How a Deductible Home Office Affects a Sale

Posted on Fri, Oct 20, 2017

If you use part of your home as an office and take deductions for related expenses on your annual tax return, can you claim a valuable federal tax break when you sell? Specifically, can you claim the home sale gain exclusion of up to $250,000 for single taxpayers ($500,000 for married couples filing jointly)? In many cases, you can still take advantage of this tax benefit.

Gain Exclusion Qualification Rules

If you're single, you can potentially sell your principal residence for a gain of up to $250,000 without owing federal tax ($500,000 if you're a married joint filer) without paying federal tax. To qualify, you generally must pass these tests:

1.
You must have owned the property for at least two years during the five-year period ending on the sale date (referred to as the ownership test).


2. You must have used the property as a principal residence for at least two years during the same five-year period (referred to as the use test).

To be eligible for the $500,000 joint-filer exclusion, at least one spouse must pass the ownership test, and both spouses must pass the use test.

If you excluded a gain from an earlier principal residence sale, you generally must wait at least two years before taking advantage again. For joint filers, the $500,000 exclusion is only available when both spouses haven't claimed an exclusion for an earlier sale within two years of the sale date.

What Can You Deduct?

If you qualify to take home office deductions, you can deduct part of expenses including mortgage interest, depreciation, utilities, insurance, and repairs. The office must be used regularly and exclusively as your business place, which means personal activities cannot be done there. Other tips:

    • Take photos to prove the room was used for business purposes in case of an IRS audit.
  • To figure the percentage of your home used for business, you can use two methods — square footage or the number of rooms.
  • Home office deductions can't exceed your income from the related business activity. But if they're greater, you can carry the excess deductions forward to a future year.
  • If a home office is required by an employer, it's a good idea to get a written statement from the company explaining the requirement.

As long as your deductible home office space is in the same dwelling unit as your residence, you can use the gain exclusion to shelter profit from the entire property.

In other words, you are not required to split the sale into two separate deals for tax purposes (one transaction for the sale of the residential part of your property and another for the sale of the office part).

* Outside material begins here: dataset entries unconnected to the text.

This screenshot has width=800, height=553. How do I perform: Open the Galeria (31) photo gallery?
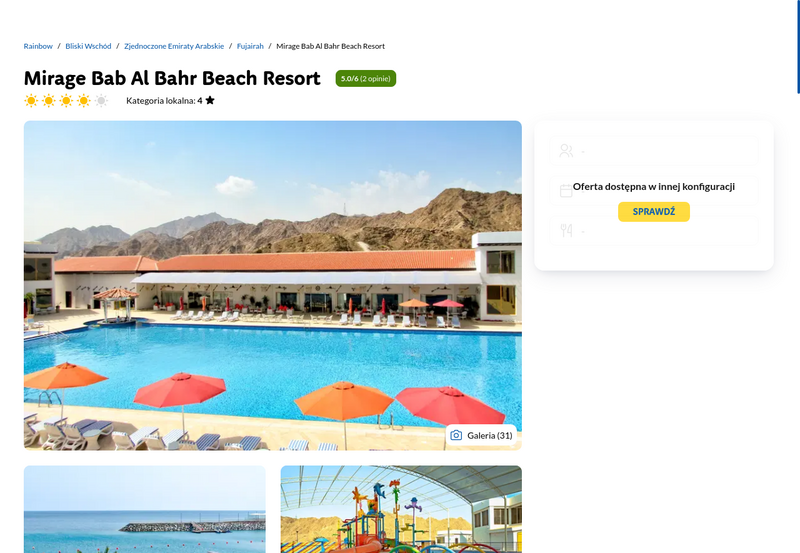(x=482, y=435)
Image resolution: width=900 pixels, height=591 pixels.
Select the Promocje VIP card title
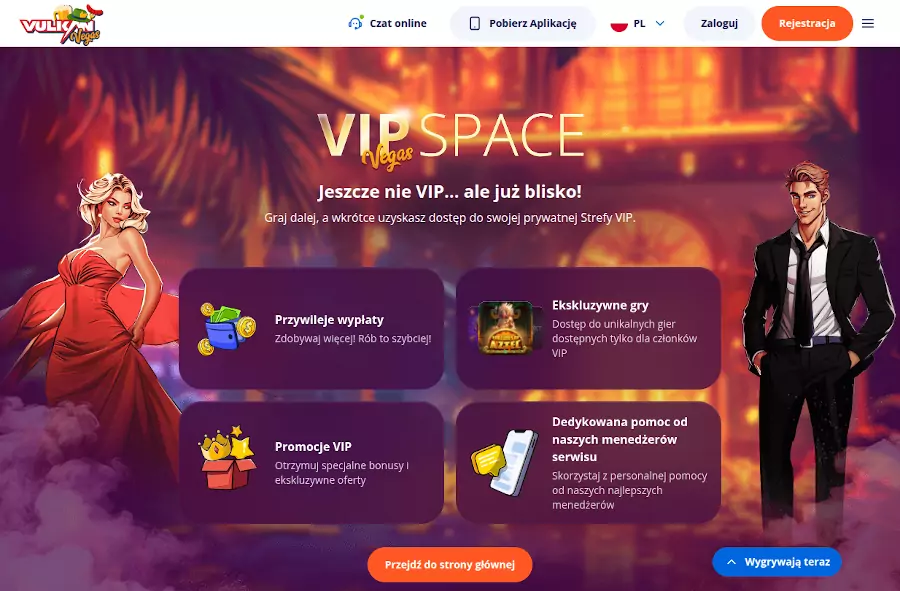[x=313, y=446]
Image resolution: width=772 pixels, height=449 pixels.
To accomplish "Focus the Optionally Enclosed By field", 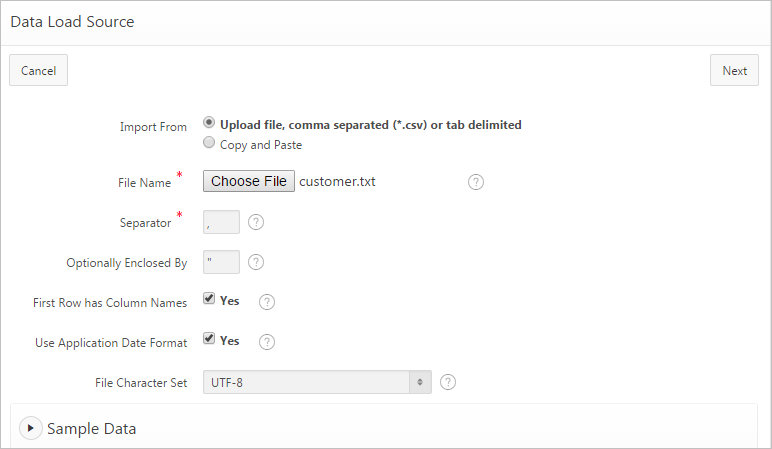I will (221, 262).
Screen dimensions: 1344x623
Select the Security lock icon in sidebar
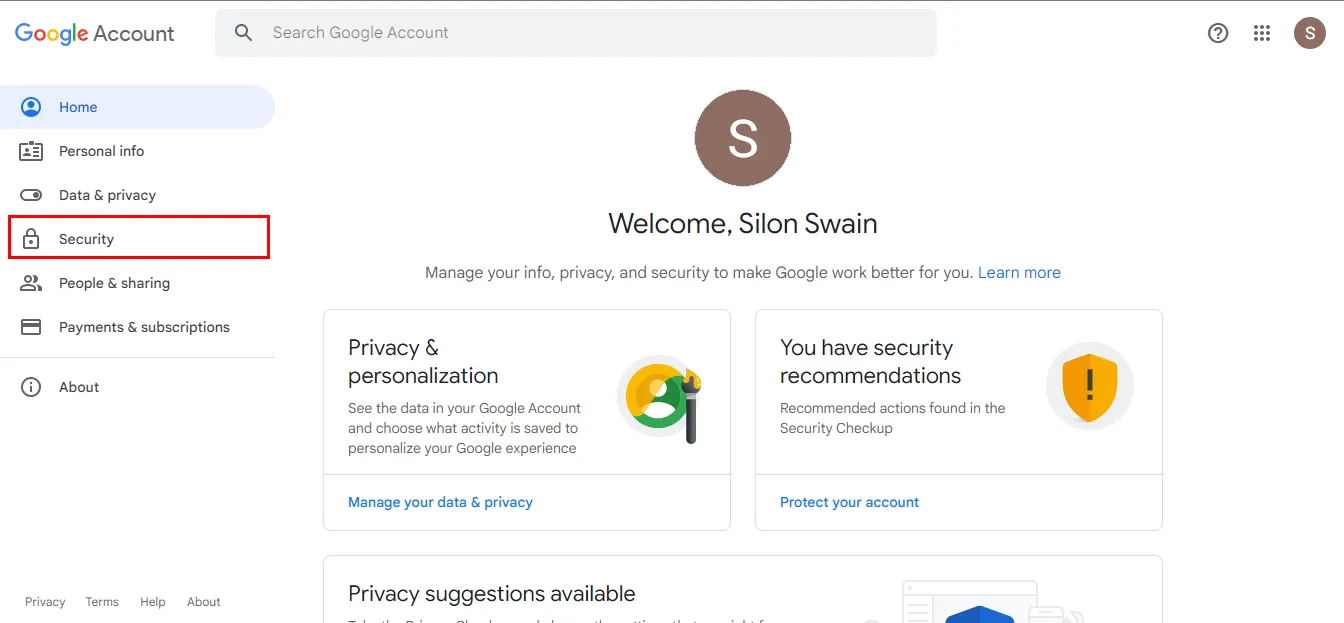31,238
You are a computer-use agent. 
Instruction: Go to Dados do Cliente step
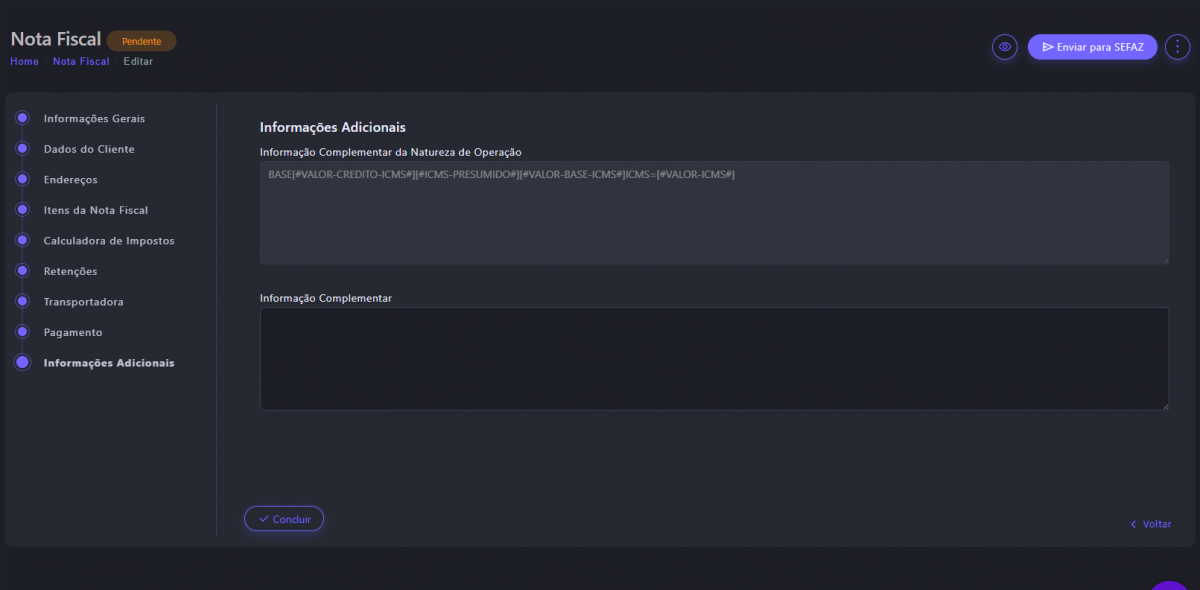point(89,149)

However, you will be taxed on gain up to the amount of depreciation deductions on the office part of your property that were claimed for business use after May 6, 1997. You will owe a maximum federal rate of 25% on this profit (called unrecaptured Section 1250 gain).

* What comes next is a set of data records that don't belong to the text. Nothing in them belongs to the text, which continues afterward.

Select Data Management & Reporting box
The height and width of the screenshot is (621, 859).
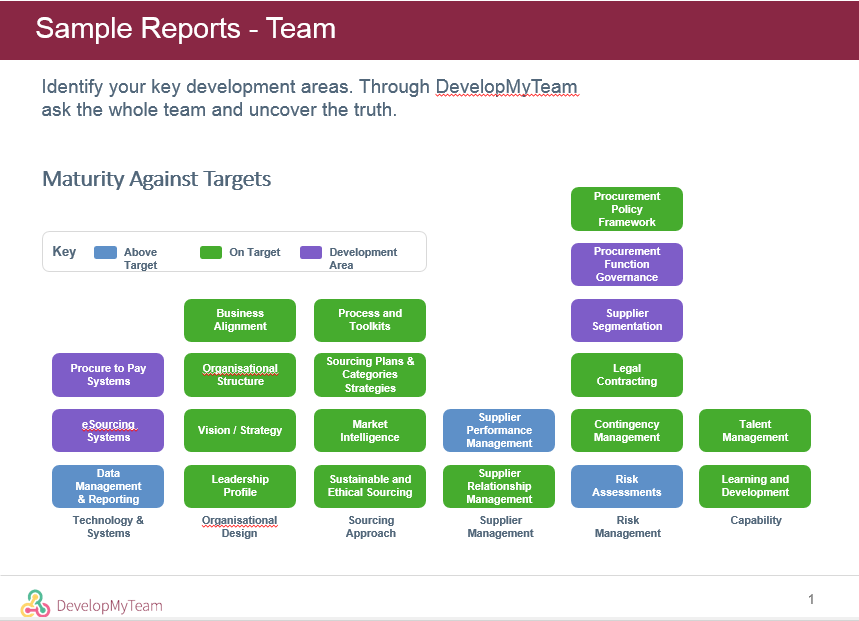[x=108, y=486]
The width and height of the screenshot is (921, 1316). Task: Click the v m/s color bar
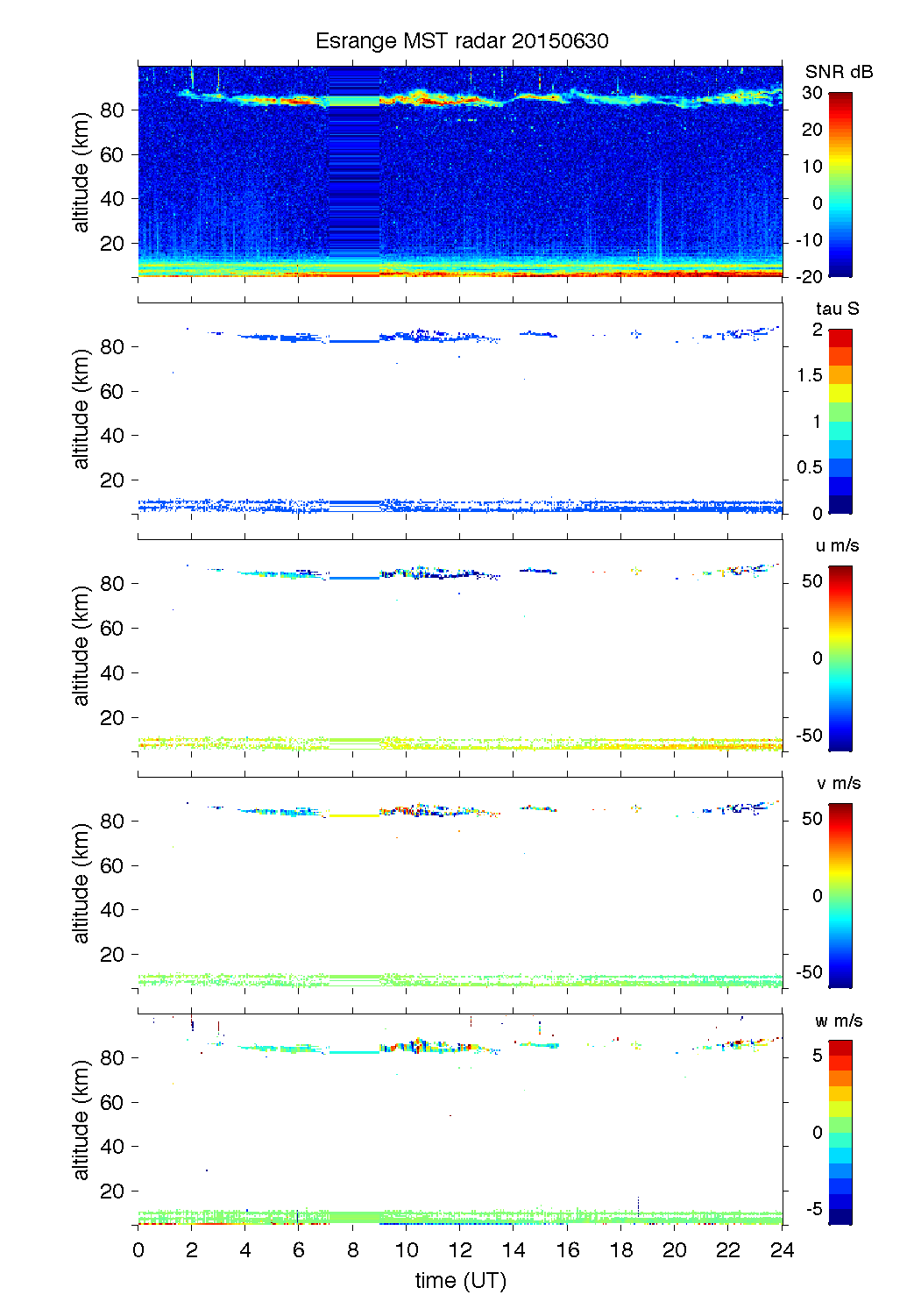840,895
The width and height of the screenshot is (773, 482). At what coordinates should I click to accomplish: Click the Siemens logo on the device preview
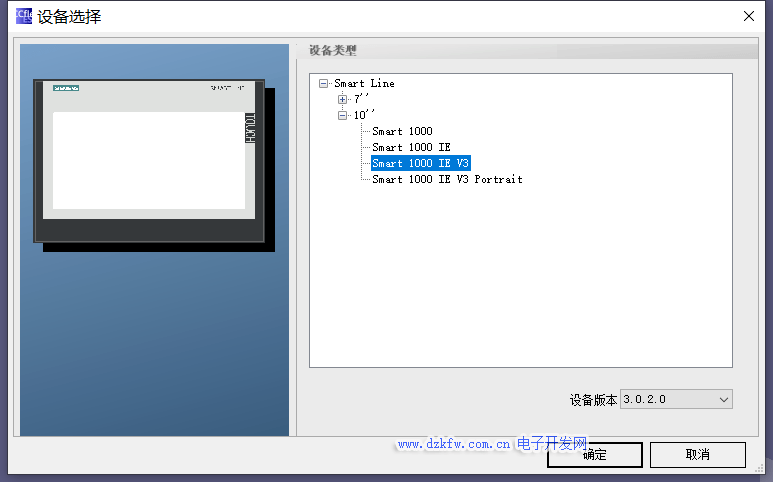[66, 88]
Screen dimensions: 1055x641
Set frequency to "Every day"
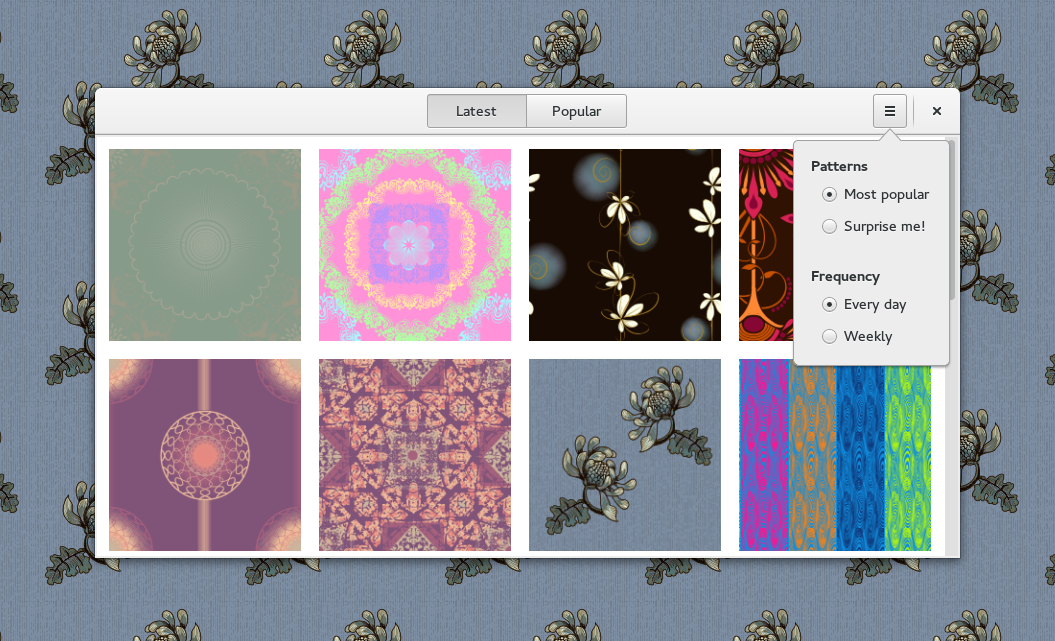pyautogui.click(x=829, y=304)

However, paying tax on this portion of your profit is not really so bad, considering that you collected earlier tax savings from the office part of your property.

A Separate Dwelling

The tax outcome is less favorable when the office is not in the same dwelling unit as the residence.

For example, say you claimed home office deductions for what was formerly a carriage house, garage or finished basement with cooking and bathroom facilities and a separate entrance. In these cases, even though the office is on the same property or in the same building, it is considered to be a separate dwelling unit that is not part of the residential portion of your property.

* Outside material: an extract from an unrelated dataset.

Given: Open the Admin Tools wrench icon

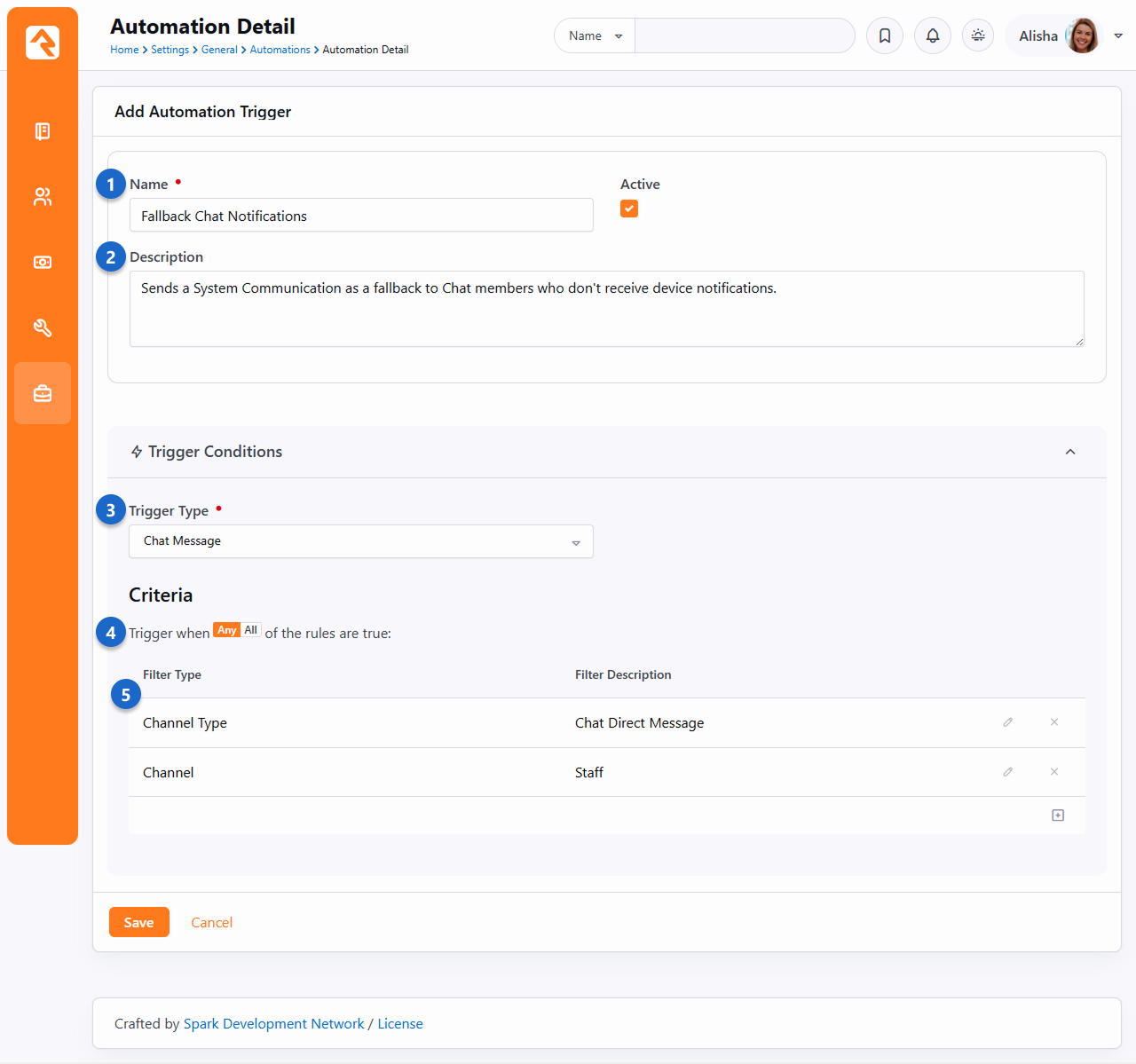Looking at the screenshot, I should pyautogui.click(x=43, y=328).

In these scenarios, you must pass the ownership and use tests (see right-hand box) for both the office portion of your property and the residential part in order to treat the sale as a single transaction that is eligible for the gain exclusion.

If you fail the tests for the office part (for example, because it was used as a deductible office for the entire five-year period ending on the sale date), you must calculate separate gains for the office and residential portions of your property. Then, you can use the gain exclusion only to shelter profit from the residential part. Any gain on the office part is usually fully taxable.

You will generally owe a federal income tax rate of no more than 25% on gain up to the amount of post-May 6, 1997 depreciation. Any remaining profit from selling the office part of your property will be taxed at the regular capital gains rates.

Thinking about Selling?

Contact your EHTC Tax Advisor if you are contemplating the sale of property with a home office. Advance planning may be necessary to maximize your tax savings.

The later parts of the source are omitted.